Солдат ногтями деловито постукивал по столу, поглядывал кругом с любопытством. Лось вкратце рассказал ему об условиях перелета, предупредил о возможном риске. Предложил обеспечить семью, и выдать жалованье вперед деньгами и продуктами. Солдат кивал, поддакивал, но слушал рассеянно.
– Как, вам известно, – спросил он, – люди там или чудовища обитают?
Лось крепко почесал в затылке, засмеялся:
– По-моему – там должны быть люди. Приедем, увидим. Дело вот в чем: уже несколько лет на больших радиостанциях в Европе и в Америке начали принимать непонятные сигналы. Сначала думали, что это – следы бурь в магнитных полях Земли. Но таинственные звуки были слишком похожи на азбучные сигналы. Кто-то настойчиво хочет с нами говорить. Откуда? На планетах, кроме Марса, не установлено пока жизни. Сигналы могут идти только с Марса. Взгляните на его карту, – он, как сеткой, покрыт каналами. Видимо, там есть возможность установить огромной мощности радиостанции. Марс хочет говорить с Землей. Пока мы не можем отвечать на эти сигналы. Но мы – летим на зов. Трудно предположить, что радиостанции на Марсе построены чудовищами, существами, непохожими на нас. Марс и Земля – два крошечные шарика, кружащиеся рядом. Одни законы для нас и для них. Во вселенной носится живоносная пыль, семена жизни, застывшие в анабиозе. Одни и те же споры оседают на Марс и на Землю, на все мириады остывающих звезд. Повсюду возникает жизнь, и над жизнью всюду царствует человекоподобный: нельзя создать животное, более совершенное, чем человек, – образ и подобие Хозяина Вселенной.
– Еду я с вами, – сказал солдат решительно, – когда с вещами приходить?
– Завтра. Я должен вас ознакомить с аппаратом. Ваше имя, отчество, фамилия?
– Алексей Гусев, Алексей Иванович.
– Занятие?
Гусев, словно рассеянно, взглянул на Лося, опустил глаза на свои постукивающие по столу пальцы.

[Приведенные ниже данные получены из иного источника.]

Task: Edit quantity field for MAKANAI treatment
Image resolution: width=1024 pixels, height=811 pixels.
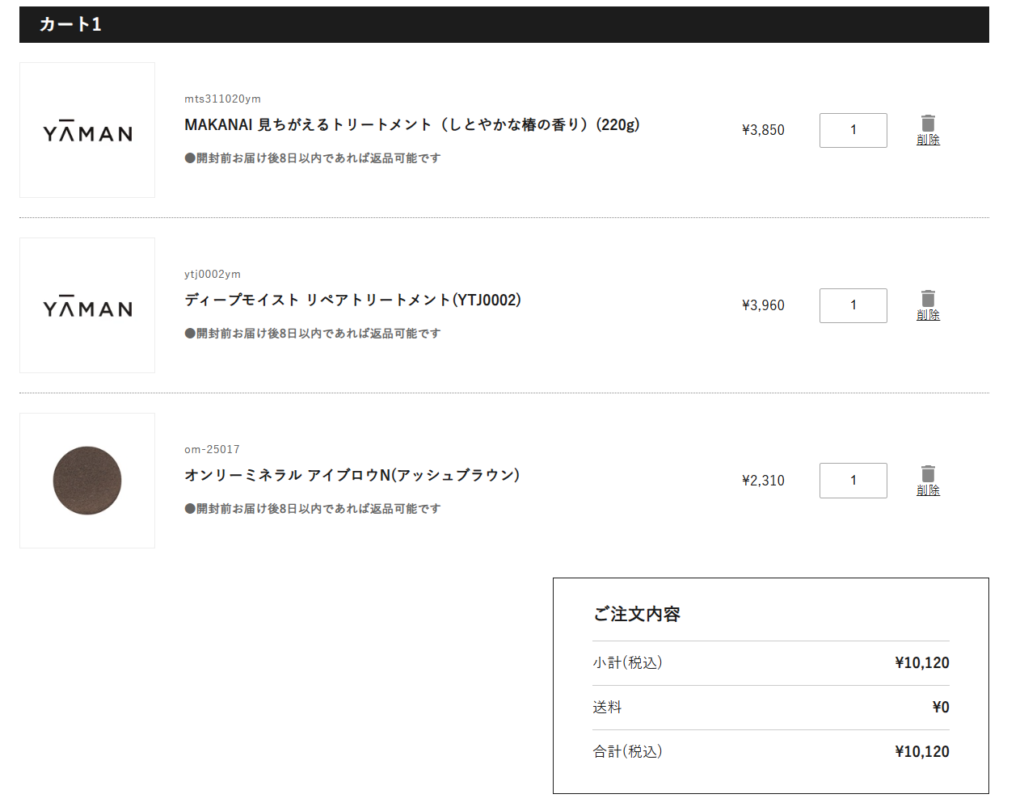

– Я грамотный, – сказал он, – автомобиль ничего себе знаю. Летал на аэроплане наблюдателем. С восемнадцати лет войной занимаюсь, – вот все мое и занятие. Свыше двадцати ранений. Теперь нахожусь в запасе. Он вдруг ладонью шибко потер темя, коротко засмеялся. – Ну и дела были за эти-то семь лет. По совести говоря, – я бы сейчас полком должен командовать, – характер неуживчивый. Прекратятся военные действия, – не могу сидеть на месте: сосет. Отравлено во мне все. Отпрошусь в командировку или так убегу. – Он опять потер макушку, усмехнулся. – Четыре республики учредил, в Сибири да на Кавказе, и городов-то сейчас этих не запомню. Один раз собрал три сотни ребят, – отправились Индию воевать. Хотелось нам туда добраться. Но сбились в горах, попали в метель, под обвалы, побили лошадей. Вернулось нас оттуда немного. У Махно был два месяца, ей-богу. На тройках, на тачанках гоняли по степи, – гуляй душа! Вина, еды – вволю, баб – сколько хочешь. Налетим на белых или на красных, – пулеметы у нас на тачанках, – драка. Обоз отобьем, и к вечеру мы – верст уж за восемьдесят. Погуляли. Надоело, – мало толку, да уж и мужикам махновщина эта стала надоедать. Ушел в Красную армию. Потом поляков гнали от Киева, – тут уж я был в коннице Буденного. Весь поход – рысью. Поляков били с налету: – «Даешь Варшаву»! А под Варшавой сплоховали, – пехота не поддержала. В последний раз я ранен, когда брали Перекоп. Провалялся после этого без малого год по лазаретам. Выписался, – куда деваться? Тут эта девушка моя подвернулась, – женился. Жена у меня хорошая, жалко ее, но дома жить не могу. В деревню ехать, – отец с матерью померли, братья убиты, земля заброшена. В городе тоже делать нечего. Войны сейчас никакой нет, – не предвидится, Вы уж, пожалуйста, Мстислав Сергеевич, возьмите меня с собой. Я вам на Марсе пригожусь.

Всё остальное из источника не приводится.